Un castigo desmedido a los lazos familiares
El último capítulo de esta cruzada judicial se dio tras la suspensión por 90 días de las visitas del senador Flávio Bolsonaro a su padre, el expresidente Jair Bolsonaro, quien se encuentra bajo arresto domiciliario humanitario. ¿La supuesta infracción? El senador publicó el pasado sábado 11 de julio en sus redes sociales una carta escrita por su progenitor en su favor.
Para el ministro Moraes, esta acción constituye un “abuso flagrante” y una violación a la prohibición que tiene el exmandatario de utilizar las redes sociales, argumentando que lo hizo a través de un intermediario. Amparándose de forma desproporcionada en el artículo 41 de la Ley de Ejecución Penal, Moraes cortó de tajo el contacto familiar directo entre padre e hijo durante tres meses.
“No cabe duda de que la conducta irregular de Flávio Nantes Bolsonaro ignoró una prohibición judicial expresa… lo que permite su suspensión inmediata”, sentenció el ministro en su fallo.
La indefensión ante el castigo preventivo
La respuesta de la defensa técnica de Jair Bolsonaro, presentada este miércoles 15 de julio ante el STF, desnuda la arbitrariedad de la medida. Los abogados argumentaron que el expresidente nunca supo ni coordinó la publicación de dicha carta por parte de su hijo.

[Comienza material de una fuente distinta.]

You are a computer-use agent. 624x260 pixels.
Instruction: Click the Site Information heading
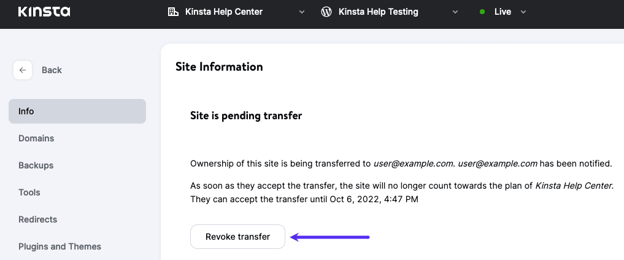click(x=219, y=66)
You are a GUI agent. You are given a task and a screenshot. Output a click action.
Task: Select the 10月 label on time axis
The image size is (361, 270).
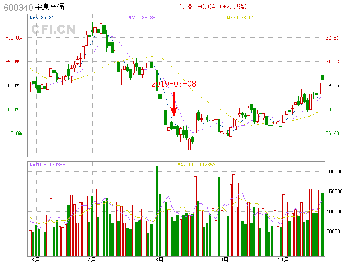click(283, 260)
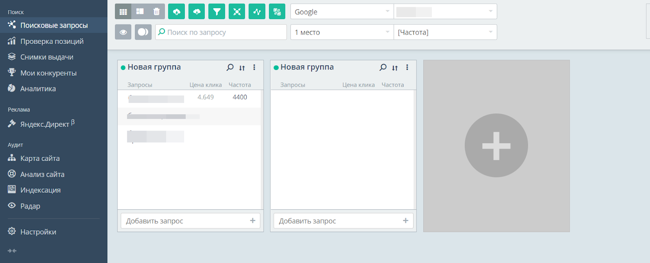
Task: Click the four-arrows cluster toolbar icon
Action: [237, 12]
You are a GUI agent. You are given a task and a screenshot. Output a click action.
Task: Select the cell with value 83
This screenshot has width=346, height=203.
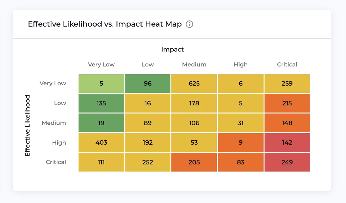[x=241, y=162]

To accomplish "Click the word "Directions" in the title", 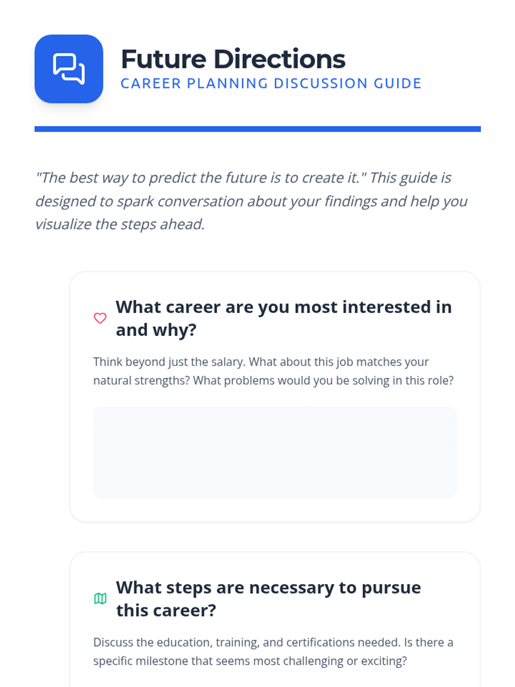I will 279,59.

Según la defensa, el exmandatario se ha mantenido fiel a las medidas cautelares y no dio ninguna instrucción para evadir las restricciones. Castigar a un recluso en arresto domiciliario por las acciones independientes de un tercero —incluso si es su propio hijo— viola el principio más básico del derecho penal: la personalidad de la pena (nadie debe ser sancionado por el hecho ajeno).

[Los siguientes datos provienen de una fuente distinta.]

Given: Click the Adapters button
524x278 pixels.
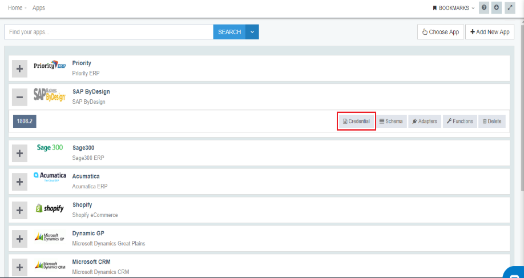Looking at the screenshot, I should point(425,121).
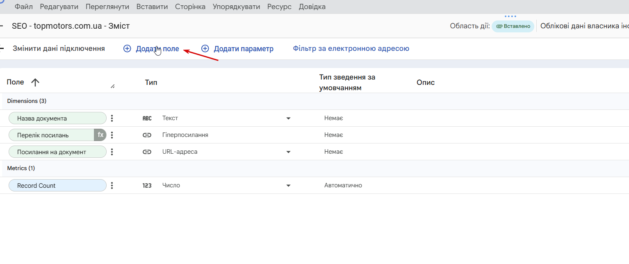
Task: Open the Довідка menu
Action: pyautogui.click(x=312, y=7)
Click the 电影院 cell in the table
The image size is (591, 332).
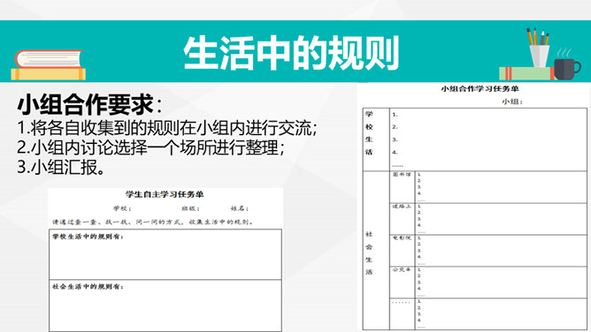(x=403, y=251)
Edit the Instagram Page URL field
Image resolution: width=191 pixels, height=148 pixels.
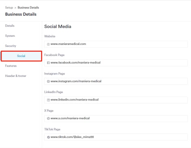tap(116, 81)
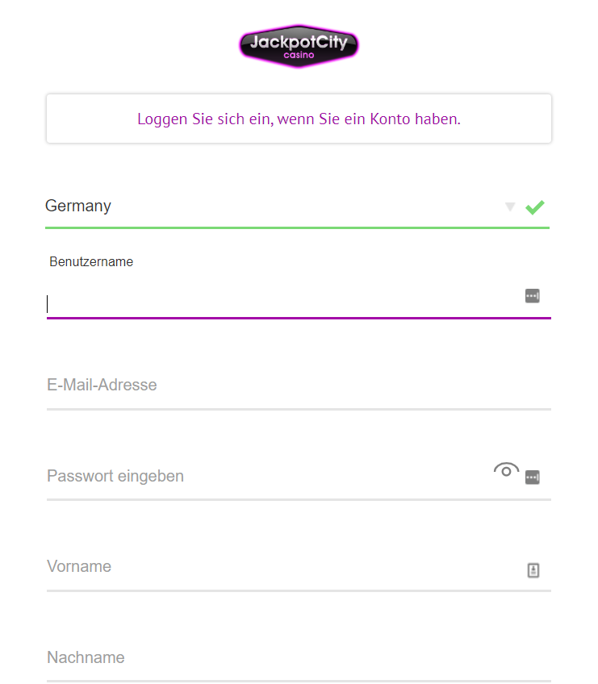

Doble rasero en la región: El espejo de Argentina
Para entender la magnitud del encono de Moraes con la familia Bolsonaro, basta con levantar la mirada y observar la región. En Argentina, por ejemplo, la justicia le permite a la expresidenta Cristina Fernández de Kirchner expresarse y escribir en redes sociales a pesar de sus procesos judiciales. En Brasil, sin embargo, la censura impuesta por el STF es inflexible, casi quirúrgica, diseñada para asfixiar la voz de un sector político entero.
El peligro del “Súper Juez”
La acumulación de poder en la figura de Alexandre de Moraes es una anomalía democrática. Cuando un magistrado concentra las facultades de ordenar investigaciones de oficio, instruirlas, dictar cautelares sin el debido proceso tradicional y aplicar castigos discrecionales, la seguridad jurídica se extingue.
Este encono manifiesto, advertido ya por numerosos analistas y expertos jurídicos, no debilita la figura de los Bolsonaro; por el contrario, victimiza a la oposición y expone el rostro más autoritario y arbitrario de una corte que debería ser la guardiana de la Constitución, no el brazo ejecutor de una facción política.